Below are the entries; determine how many of their lines contain the string "option" and give that figure alone.
--- DATA EXTRACTS Enclosed Below ---
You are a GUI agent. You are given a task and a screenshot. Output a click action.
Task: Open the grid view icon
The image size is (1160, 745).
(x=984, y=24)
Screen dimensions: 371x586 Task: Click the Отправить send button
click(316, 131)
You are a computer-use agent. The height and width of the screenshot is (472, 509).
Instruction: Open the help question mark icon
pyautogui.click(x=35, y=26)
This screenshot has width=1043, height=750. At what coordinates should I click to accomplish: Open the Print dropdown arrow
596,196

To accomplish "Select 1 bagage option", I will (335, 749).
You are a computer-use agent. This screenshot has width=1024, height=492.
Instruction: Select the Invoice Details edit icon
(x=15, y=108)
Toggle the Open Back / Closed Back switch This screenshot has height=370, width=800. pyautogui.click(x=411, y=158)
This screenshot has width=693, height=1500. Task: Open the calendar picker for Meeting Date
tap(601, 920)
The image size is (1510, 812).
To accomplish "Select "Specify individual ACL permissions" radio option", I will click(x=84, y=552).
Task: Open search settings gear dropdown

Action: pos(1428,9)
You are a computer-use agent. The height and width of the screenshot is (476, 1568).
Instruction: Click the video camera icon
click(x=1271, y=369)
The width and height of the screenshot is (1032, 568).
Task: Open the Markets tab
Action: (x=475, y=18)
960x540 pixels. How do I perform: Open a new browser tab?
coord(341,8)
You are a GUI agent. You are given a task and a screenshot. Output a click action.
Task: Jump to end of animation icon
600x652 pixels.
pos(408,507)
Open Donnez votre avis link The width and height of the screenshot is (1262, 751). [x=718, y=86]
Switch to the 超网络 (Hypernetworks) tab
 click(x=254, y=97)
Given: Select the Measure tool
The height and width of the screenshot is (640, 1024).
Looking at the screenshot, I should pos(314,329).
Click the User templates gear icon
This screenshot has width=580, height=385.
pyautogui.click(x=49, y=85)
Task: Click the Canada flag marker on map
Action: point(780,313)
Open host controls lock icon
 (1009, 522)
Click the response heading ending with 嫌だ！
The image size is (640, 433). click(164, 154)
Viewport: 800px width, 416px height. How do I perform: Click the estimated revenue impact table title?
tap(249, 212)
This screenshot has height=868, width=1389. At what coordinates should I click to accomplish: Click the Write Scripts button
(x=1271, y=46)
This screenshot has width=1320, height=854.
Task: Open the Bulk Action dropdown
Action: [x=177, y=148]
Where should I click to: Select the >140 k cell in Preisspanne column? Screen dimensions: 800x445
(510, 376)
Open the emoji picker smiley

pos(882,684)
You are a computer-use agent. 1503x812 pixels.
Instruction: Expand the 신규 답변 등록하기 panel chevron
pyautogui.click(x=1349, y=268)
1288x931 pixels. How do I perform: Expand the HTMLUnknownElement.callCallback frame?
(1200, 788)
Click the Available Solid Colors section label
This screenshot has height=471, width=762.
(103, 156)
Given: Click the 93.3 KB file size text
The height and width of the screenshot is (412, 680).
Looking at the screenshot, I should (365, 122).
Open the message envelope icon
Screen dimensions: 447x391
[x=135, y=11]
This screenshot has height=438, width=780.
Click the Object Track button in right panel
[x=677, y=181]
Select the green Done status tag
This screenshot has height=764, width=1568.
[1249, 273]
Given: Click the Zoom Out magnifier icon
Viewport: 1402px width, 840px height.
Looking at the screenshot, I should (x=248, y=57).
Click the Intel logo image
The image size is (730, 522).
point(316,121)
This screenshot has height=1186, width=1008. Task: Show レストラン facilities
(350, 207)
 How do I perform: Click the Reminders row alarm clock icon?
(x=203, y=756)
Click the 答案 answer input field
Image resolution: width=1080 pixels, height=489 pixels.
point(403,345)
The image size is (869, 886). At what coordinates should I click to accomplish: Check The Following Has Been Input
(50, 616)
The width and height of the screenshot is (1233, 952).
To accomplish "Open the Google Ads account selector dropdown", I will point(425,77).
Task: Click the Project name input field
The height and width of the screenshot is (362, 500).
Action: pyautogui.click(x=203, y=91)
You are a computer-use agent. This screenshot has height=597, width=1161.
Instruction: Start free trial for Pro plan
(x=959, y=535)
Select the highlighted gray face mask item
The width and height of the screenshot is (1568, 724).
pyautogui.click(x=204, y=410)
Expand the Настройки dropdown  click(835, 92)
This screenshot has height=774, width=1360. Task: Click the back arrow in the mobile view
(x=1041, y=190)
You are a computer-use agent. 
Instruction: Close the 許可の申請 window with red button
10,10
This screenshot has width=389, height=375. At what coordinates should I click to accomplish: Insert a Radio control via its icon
--- End of Enclosed DATA EXTRACTS ---
▶ [RESULT OF THE TASK]: 2